Describe the interventions currently in use to address that medical problem
- The conventional treatment for wet AMD involves the use of anti-VEGF drugs (e.g., ranibizumab, Aflibercept) that are injected directly into the eye.
- These drugs bind VEGF or compete for its receptor, blocking its activity, thus blocking angiogenesis
Limitations of these interventions
Several significant limitations:
- Expense: Anti-VEGF drugs are costly, with Aflibercept being the costliest drug to the Australian government 2019-2020, costing almost $400 million
- Frequent Administration: Due to the degradation of the drug, patients require intravitreal injections every 4-8 weeks, leading to a high treatment burden and discomfort.

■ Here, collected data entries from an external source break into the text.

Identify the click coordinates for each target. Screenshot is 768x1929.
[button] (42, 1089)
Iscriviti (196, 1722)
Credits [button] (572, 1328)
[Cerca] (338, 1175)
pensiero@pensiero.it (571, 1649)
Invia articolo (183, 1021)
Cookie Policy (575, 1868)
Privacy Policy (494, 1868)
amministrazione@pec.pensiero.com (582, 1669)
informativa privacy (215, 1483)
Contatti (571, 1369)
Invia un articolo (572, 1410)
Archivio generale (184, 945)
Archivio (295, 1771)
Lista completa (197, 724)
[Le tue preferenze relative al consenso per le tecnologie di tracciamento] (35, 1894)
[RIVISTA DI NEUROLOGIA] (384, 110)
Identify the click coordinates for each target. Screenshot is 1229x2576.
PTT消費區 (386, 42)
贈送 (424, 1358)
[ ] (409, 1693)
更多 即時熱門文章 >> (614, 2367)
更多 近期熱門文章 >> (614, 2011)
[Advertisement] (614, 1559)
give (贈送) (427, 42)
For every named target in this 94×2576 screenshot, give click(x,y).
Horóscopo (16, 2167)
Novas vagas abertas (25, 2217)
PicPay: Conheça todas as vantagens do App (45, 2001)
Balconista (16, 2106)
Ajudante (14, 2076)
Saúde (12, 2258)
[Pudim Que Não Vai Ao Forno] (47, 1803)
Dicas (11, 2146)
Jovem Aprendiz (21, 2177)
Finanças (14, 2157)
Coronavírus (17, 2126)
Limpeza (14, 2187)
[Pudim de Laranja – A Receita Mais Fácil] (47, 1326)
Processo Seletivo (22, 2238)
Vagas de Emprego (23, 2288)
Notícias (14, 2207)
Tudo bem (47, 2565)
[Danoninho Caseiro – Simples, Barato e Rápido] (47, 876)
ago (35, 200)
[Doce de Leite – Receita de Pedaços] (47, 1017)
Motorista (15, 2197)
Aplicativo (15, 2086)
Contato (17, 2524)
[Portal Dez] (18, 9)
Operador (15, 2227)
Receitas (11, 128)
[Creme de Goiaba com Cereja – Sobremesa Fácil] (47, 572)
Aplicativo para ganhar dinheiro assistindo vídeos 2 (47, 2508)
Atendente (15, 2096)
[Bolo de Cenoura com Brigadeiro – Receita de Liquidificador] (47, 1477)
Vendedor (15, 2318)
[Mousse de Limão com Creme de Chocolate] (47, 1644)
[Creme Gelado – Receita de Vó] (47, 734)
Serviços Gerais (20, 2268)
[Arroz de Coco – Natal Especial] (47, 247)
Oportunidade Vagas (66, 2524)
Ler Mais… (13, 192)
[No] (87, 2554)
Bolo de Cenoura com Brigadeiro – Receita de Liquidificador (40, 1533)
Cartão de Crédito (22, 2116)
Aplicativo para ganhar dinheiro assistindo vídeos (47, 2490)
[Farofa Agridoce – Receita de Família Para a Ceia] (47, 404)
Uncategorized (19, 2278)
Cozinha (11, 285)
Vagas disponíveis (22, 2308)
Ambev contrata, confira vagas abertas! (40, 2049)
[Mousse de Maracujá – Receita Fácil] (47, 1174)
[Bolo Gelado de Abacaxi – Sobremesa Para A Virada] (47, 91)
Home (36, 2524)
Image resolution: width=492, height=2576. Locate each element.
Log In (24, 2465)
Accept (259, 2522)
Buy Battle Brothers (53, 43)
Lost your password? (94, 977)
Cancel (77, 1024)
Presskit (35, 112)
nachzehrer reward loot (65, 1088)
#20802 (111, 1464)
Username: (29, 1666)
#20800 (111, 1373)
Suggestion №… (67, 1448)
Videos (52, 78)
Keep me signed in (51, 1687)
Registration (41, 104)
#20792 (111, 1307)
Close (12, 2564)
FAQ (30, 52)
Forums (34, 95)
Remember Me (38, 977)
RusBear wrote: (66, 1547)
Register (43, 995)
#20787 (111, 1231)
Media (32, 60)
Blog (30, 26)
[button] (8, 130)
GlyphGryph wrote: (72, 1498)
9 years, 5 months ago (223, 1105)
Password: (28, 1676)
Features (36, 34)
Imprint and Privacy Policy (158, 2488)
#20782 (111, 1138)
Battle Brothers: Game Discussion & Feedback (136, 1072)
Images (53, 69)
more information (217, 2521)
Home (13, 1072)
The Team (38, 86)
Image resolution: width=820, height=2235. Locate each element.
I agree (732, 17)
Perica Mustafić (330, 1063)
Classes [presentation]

- Infection Risk: Repeated injections carry an increased risk of infection or other complications.
- Limited Efficacy: Not all patients respond adequately to treatment, and vision may still deteriorate.
How your proposed therapy might overcome those
limitations
- A cutting-edge development in the treatment of wet AMD is gene therapy using the rAAV-sFLT-1 vector.
- This therapy involves the transfection of retinal cells to produce sFLT-1, a soluble form of the VEGFR1 receptor, and a highly potent inhibitor of VEGF.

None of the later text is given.